| Article ID | Journal | Published Year | Pages | File Type |
|---|---|---|---|---|
| 1592780 | Solid State Communications | 2012 | 6 Pages |
This paper reviews the theoretical work undertaken using density functional theory (DFT) to explore graphene's interactions with its surroundings. We look at the impact of substrates, gate dielectrics and edge effects on the properties of graphene. In particular, we focus on graphene-on-quartz and graphene-on-alumina systems, exploring their energy spectrum and charge distribution. Silicon-terminated quartz is found to not perturb the linear graphene spectrum. On the other hand, oxygen-terminated quartz and both terminations of alumina bond with graphene, leading to the opening of a band gap. Significant charge transfer is seen between the graphene layer and the oxide in the latter cases. Additionally, we review the work of others regarding the effect of various substrates on the electronic properties of graphene. Confining graphene to form nanoribbons also results in the opening of a band gap.

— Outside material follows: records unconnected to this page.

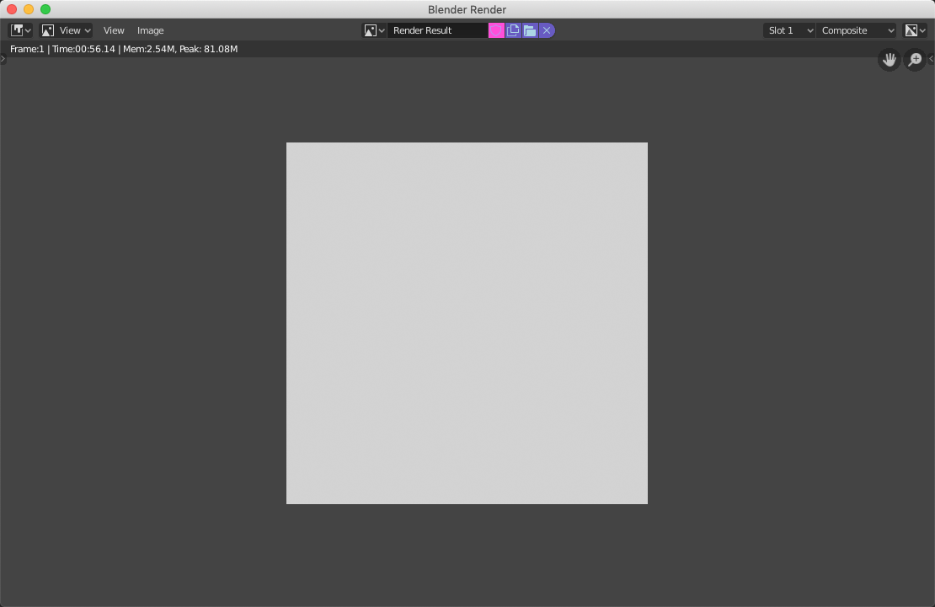Open the Image menu
Screen dimensions: 935x607
coord(150,30)
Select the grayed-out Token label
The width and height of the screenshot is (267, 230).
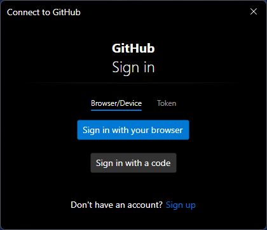coord(167,103)
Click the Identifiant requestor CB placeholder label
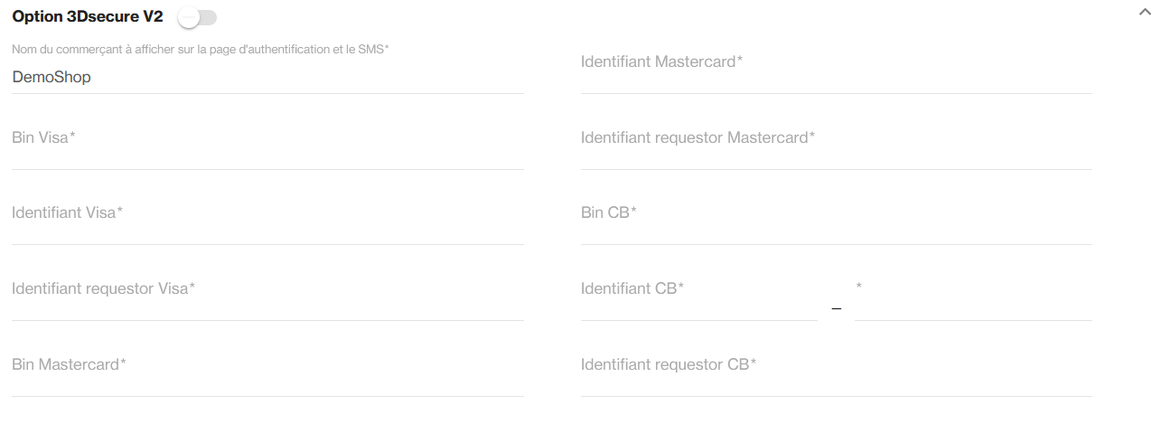This screenshot has width=1161, height=424. pos(668,365)
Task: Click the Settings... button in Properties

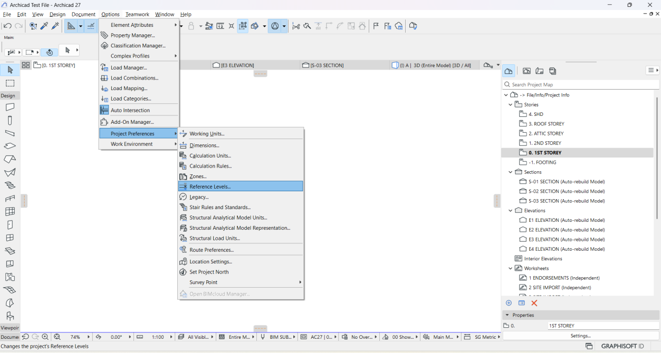Action: (580, 336)
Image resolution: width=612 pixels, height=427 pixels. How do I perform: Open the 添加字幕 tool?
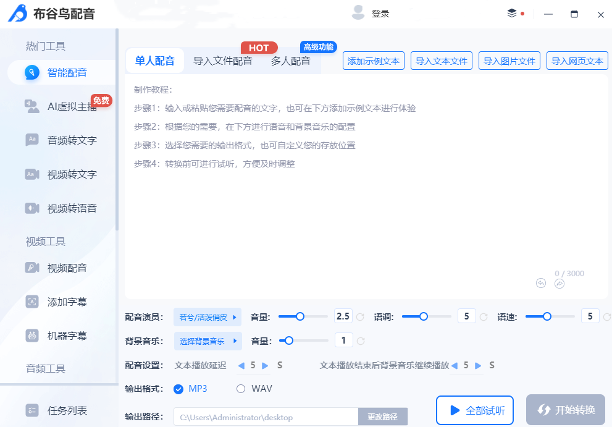pyautogui.click(x=56, y=302)
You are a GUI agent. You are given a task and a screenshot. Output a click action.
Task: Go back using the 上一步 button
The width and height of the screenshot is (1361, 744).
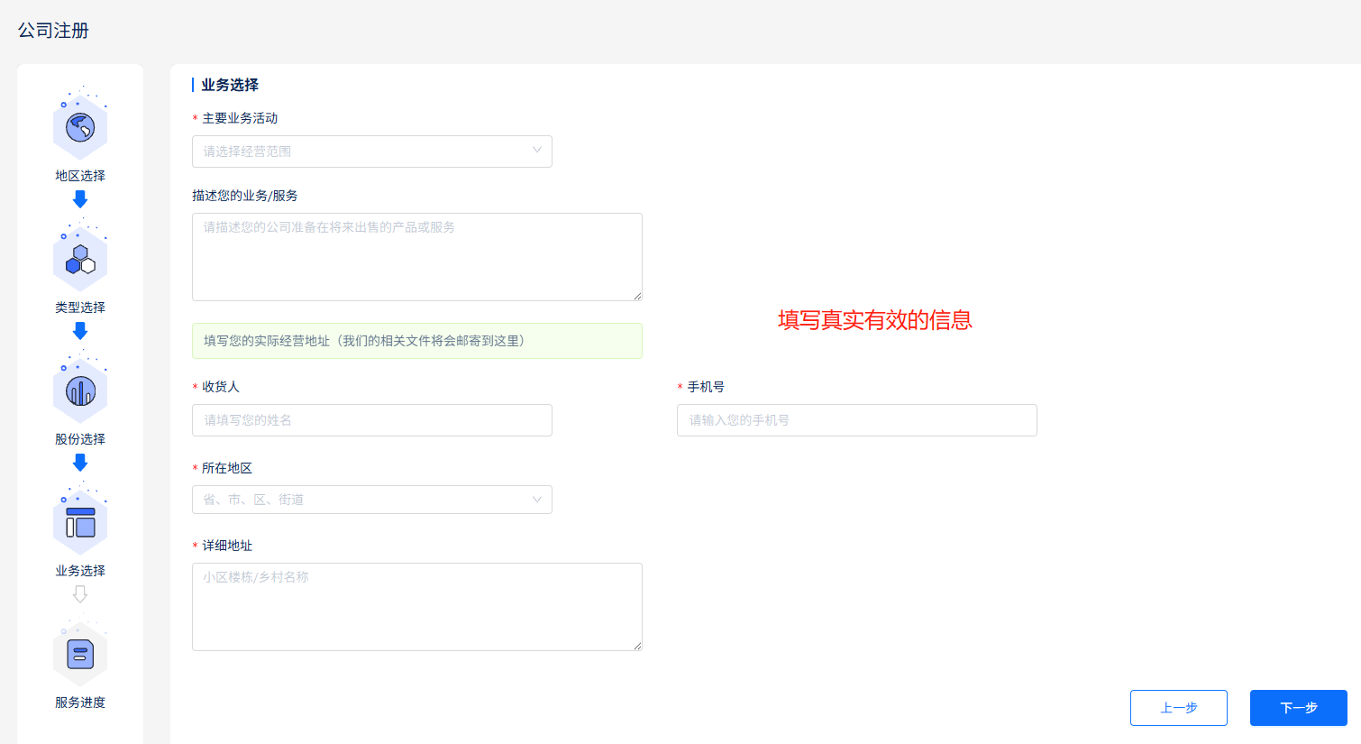coord(1178,707)
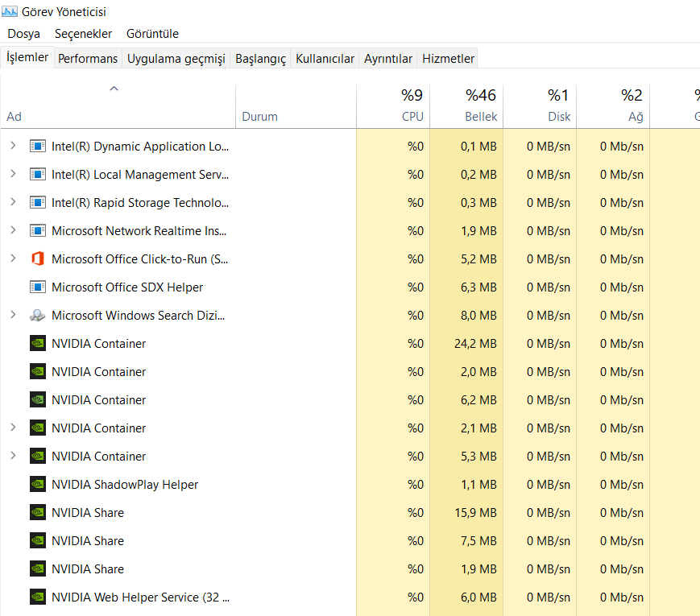Click the NVIDIA ShadowPlay Helper icon
Viewport: 700px width, 616px height.
(x=37, y=484)
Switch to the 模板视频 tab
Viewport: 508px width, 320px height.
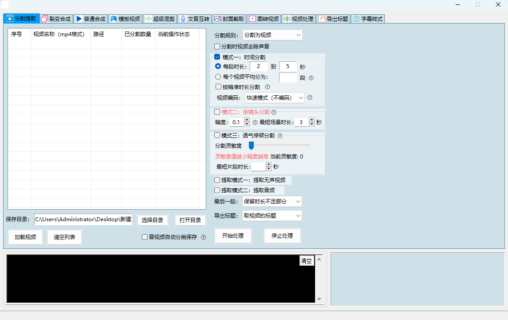tap(125, 19)
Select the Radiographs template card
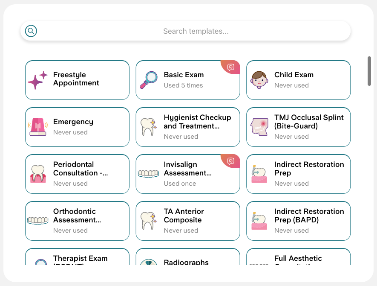Viewport: 377px width, 286px height. pyautogui.click(x=188, y=257)
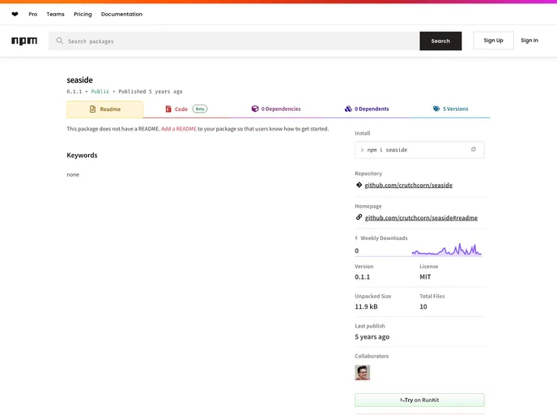The width and height of the screenshot is (557, 415).
Task: Open the Pro menu item
Action: (33, 14)
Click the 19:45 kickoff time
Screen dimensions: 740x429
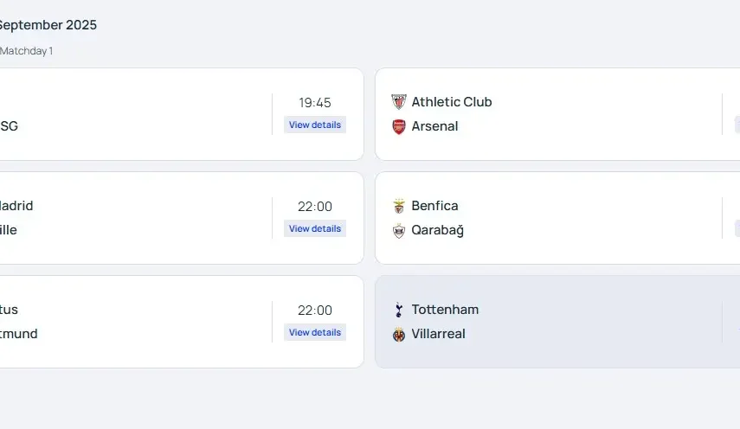click(315, 103)
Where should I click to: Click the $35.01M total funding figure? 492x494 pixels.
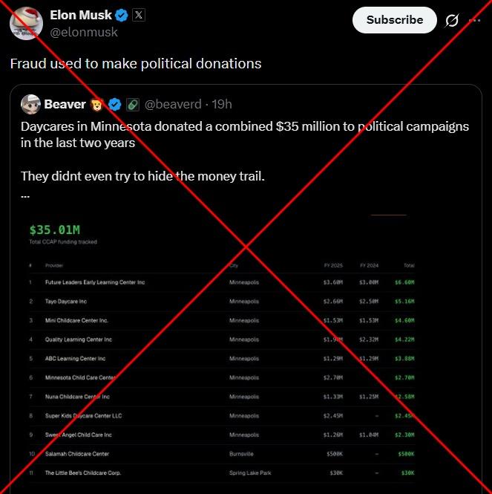[55, 230]
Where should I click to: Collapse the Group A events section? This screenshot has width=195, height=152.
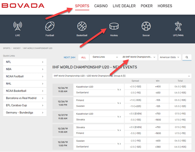189,76
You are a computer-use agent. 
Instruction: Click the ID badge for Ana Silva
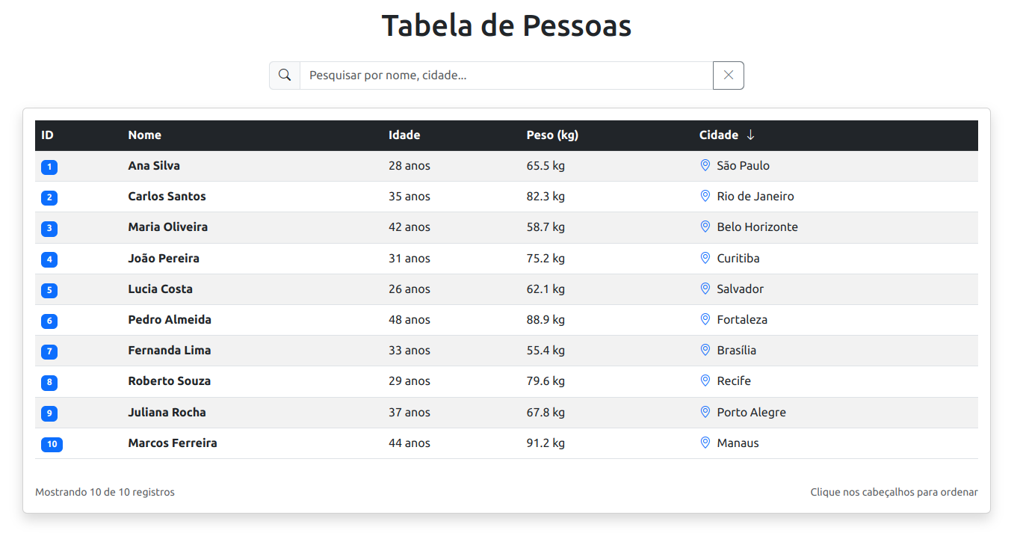pos(49,167)
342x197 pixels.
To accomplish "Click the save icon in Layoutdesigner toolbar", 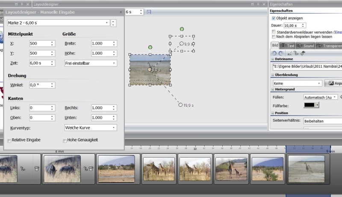I will click(x=149, y=12).
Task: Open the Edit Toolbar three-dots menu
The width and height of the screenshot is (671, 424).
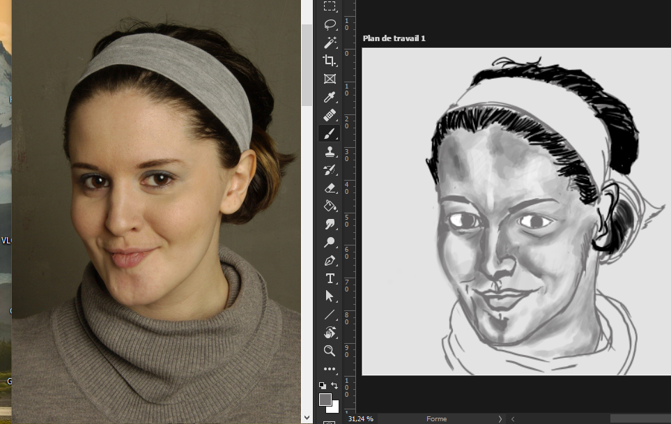Action: pos(330,369)
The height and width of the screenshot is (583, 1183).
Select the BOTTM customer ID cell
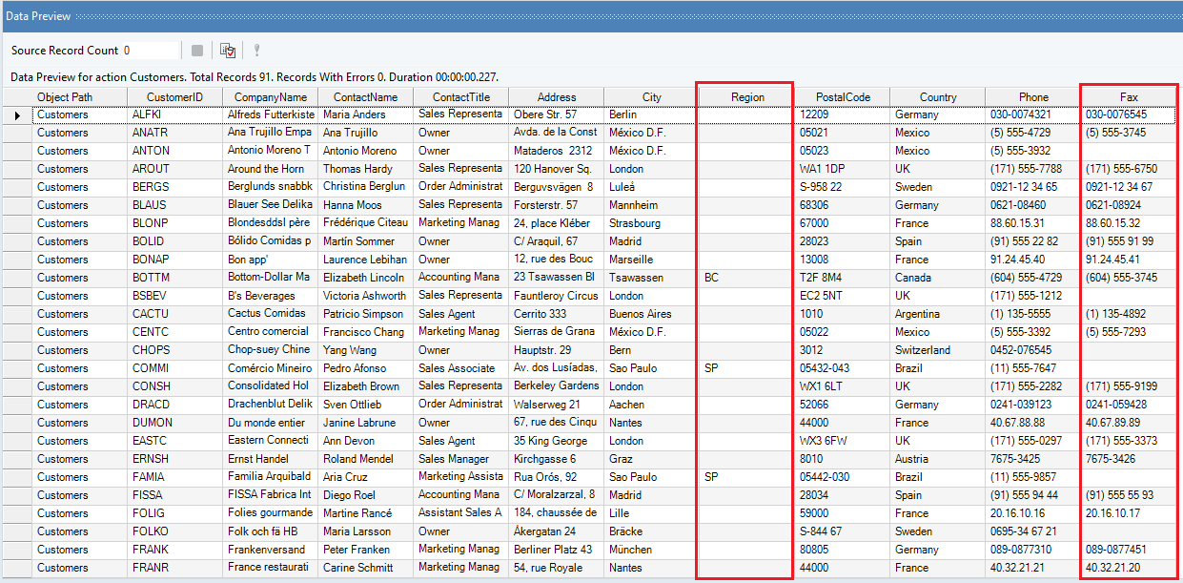(x=174, y=277)
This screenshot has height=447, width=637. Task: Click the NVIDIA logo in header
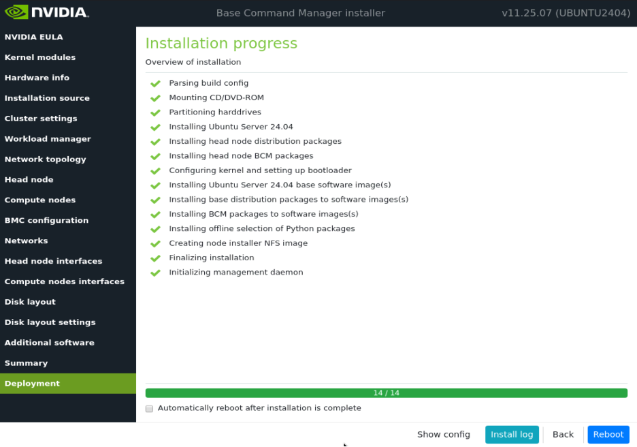(x=46, y=12)
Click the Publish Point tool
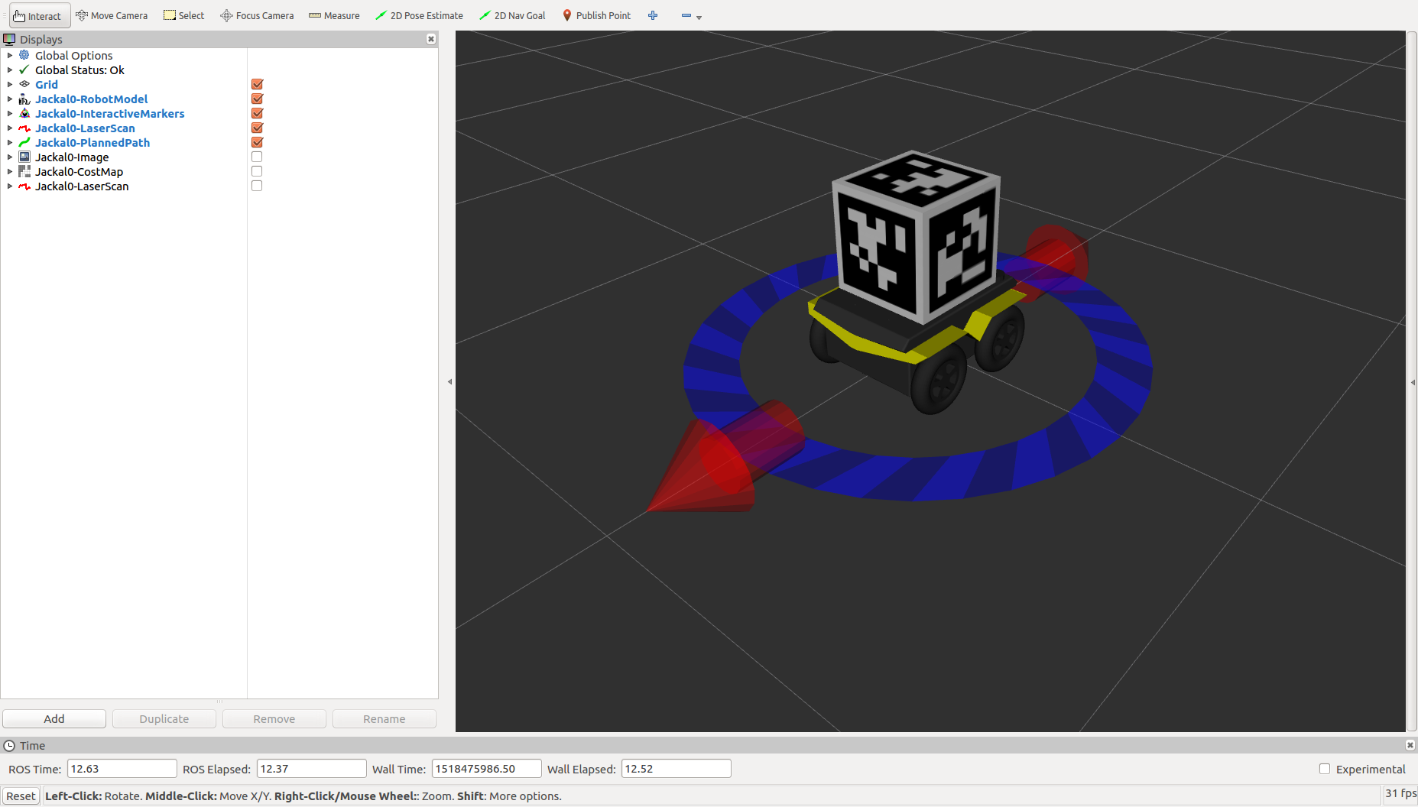The width and height of the screenshot is (1418, 807). 596,16
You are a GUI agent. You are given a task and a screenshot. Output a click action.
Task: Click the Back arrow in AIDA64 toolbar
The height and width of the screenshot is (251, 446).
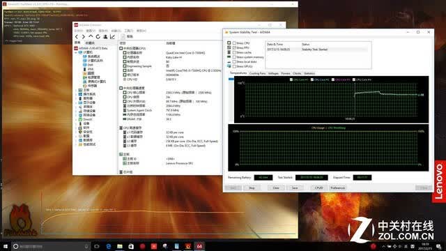[x=77, y=37]

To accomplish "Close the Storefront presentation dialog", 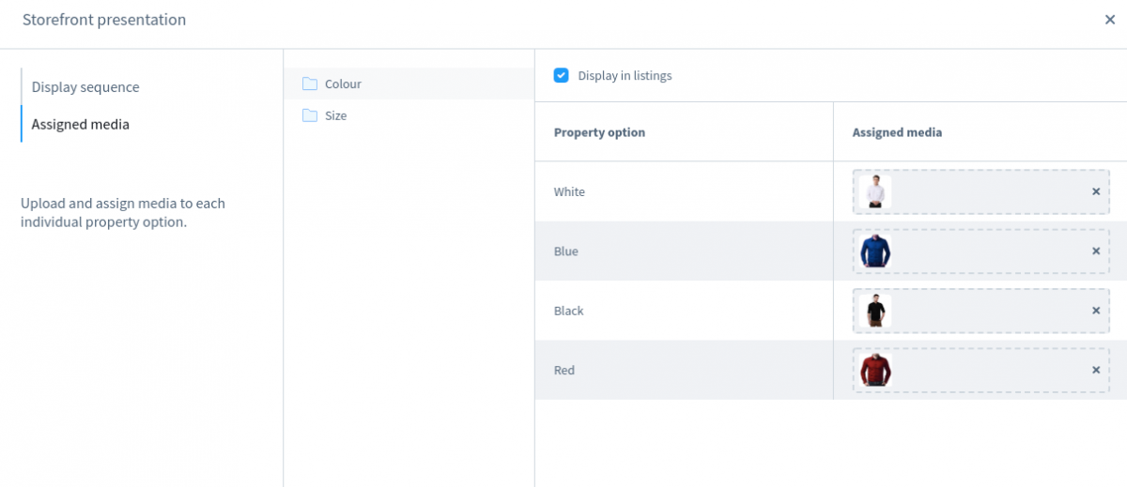I will coord(1109,20).
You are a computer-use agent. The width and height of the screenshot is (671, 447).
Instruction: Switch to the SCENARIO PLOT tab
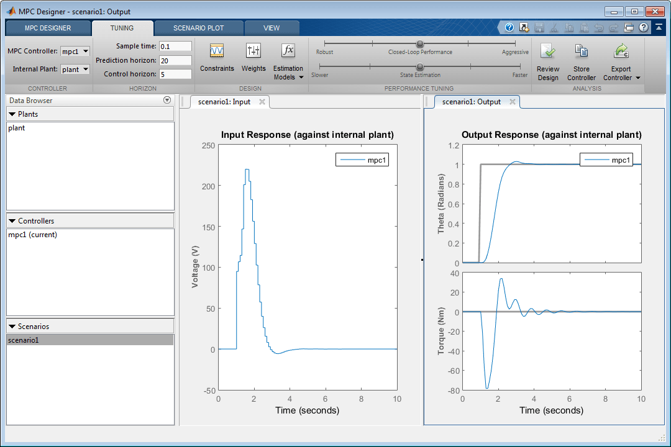pyautogui.click(x=198, y=28)
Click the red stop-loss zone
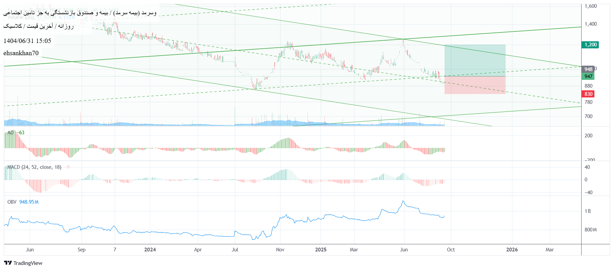 475,85
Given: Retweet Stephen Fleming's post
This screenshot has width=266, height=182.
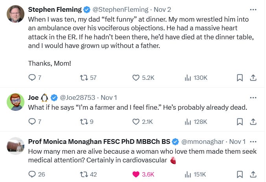Looking at the screenshot, I should (83, 78).
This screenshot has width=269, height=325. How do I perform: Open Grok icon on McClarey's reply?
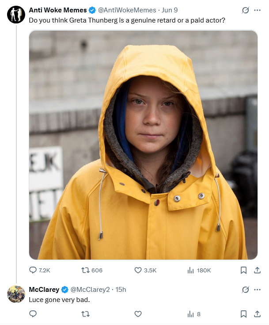[246, 290]
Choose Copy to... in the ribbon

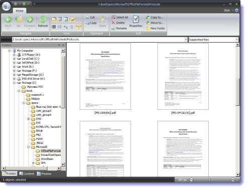tap(154, 17)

The value of the gap is dependent on the edge properties as well as width of the nanoribbon.
► SiC, O-terminated quartz and Al2O3 bond with graphene, opening a band gap. ► h-BN and Si-terminated quartz (SiO2) are less perturbing to graphene's properties. ► Confining graphene to form nanoribbons also opens a band gap. ► The value of that gap depends on edge properties and GNR width.